Let's talk about myofascial Lines! These are the major chains of connective tissue that connect all of our muscles, bones, tendons, ligaments and other connective tissue starting from our head all the way down to our toes.
When there is tension on one end of the line it in turn creates tension all the way down to the other end of the line. Although they're all connected, the major myofascial line we are talking about here is the deep front line.

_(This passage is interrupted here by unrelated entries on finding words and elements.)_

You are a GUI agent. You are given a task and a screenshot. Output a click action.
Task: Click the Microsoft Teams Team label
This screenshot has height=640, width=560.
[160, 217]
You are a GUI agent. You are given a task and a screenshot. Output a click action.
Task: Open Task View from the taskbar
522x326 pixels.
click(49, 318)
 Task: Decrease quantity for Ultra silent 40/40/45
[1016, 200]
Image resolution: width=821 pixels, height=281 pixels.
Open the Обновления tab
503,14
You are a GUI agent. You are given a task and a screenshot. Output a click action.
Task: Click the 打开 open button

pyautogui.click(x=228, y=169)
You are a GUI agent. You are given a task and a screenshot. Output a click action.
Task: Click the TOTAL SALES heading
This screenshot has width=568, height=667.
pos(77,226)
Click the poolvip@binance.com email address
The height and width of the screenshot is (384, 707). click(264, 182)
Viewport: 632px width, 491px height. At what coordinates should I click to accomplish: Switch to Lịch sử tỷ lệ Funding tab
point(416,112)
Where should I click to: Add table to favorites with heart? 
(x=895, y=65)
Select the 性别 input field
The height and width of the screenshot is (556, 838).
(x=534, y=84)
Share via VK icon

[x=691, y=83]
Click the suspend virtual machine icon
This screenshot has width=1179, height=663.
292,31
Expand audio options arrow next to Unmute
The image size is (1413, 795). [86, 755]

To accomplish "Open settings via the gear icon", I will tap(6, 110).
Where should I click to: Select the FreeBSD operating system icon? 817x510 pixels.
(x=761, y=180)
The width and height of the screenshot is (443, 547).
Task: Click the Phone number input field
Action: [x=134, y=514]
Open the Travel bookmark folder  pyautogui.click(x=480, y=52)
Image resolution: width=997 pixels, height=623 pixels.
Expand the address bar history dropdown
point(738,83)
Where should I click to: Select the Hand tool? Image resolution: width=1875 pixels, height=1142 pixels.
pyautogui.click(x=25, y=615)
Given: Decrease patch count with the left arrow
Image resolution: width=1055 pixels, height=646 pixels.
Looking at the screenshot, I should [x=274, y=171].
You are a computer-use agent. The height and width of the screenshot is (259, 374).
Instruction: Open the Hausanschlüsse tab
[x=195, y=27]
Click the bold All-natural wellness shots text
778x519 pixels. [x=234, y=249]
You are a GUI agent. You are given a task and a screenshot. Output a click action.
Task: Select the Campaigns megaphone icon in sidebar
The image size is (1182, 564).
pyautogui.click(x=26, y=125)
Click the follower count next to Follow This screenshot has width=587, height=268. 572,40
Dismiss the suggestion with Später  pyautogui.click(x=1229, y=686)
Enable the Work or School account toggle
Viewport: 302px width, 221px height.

The deep front line extends from your foot, following a trail through your calf, inner thigh to the front of your hip, through your pelvic floor, (hang on, we're almost there...) the front of your spine, your core, up through your thoracic cavity alllll the way up to your jaw and the bottom of your skull.
As we can now see, the way our tissues connect, it is clearer the correlation between our jaw and pelvis during labor. So, when there is tension in our jaw, this will create tension down through your pelvis and the rest of your body.
Exercise: Where you are sitting now, focus on your jaw position right now. Do you feel tension? Slowly inhale and then exhale, feeling the oxygen enter into your lungs and throughout your body. Allow your jaw and shoulders to drop as you exhale. Picturing that oxygen going out through your lungs and tapering off into each limb. All the way to your fingertips and toes. How relaxed do you feel now? Is your jaw relaxed?
The tension that we have in our jaw during a surge (contraction) can make it to where we are quite literally working against ourselves to bring progress. It can also disrupt the natural hormones in birth called endorphins. Endorphins are our bodies natural way of pain relief. And also, oxytocin which is the hormone of pleasure and helps release tension.
Therefore, if you are clenching your jaw, it also becomes very difficult to relax, sometimes leading us to believe that we cannot catch a breath. The oxygen in our muscles decrease and that leads to more pain.
TIPS FOR A RELAXED JAW in labor.
Breathing- like our exercise above. Take a deep breath in through your nose and out through your mouth. Your jaw will open and you will feel more relaxed during each surge.
Low tones- humming, singing or moaning while keeping a low tone will help your jaw stay relaxed.
Tongue positioning- gently rest your tongue behind your upper teeth. TRY IT BEFORE LABOR: As you continue in regular activities such washing dishes, laundry or watching tv, begin to form the habit of resting your tongue gently behind your upper teeth to practice relaxation.
An 'O' mouth shape- As you feel a surge coming on, create an 'O' mouth shape with your lips as you exhale. Keeping your face muscles loose, including your brows and cheeks.
A gentle stroke from your partner or doula- if you like gentle touch during labor, allow your partner or doula to gently stroke the side of your jaw as a soft reminder to relax your jaw. Start up by the ear lobe and follow down the jawline.
The wonderful thing about these techniques is that you can practice them continually before labor and even for tense situations after labor and in general life. Happy Birthing!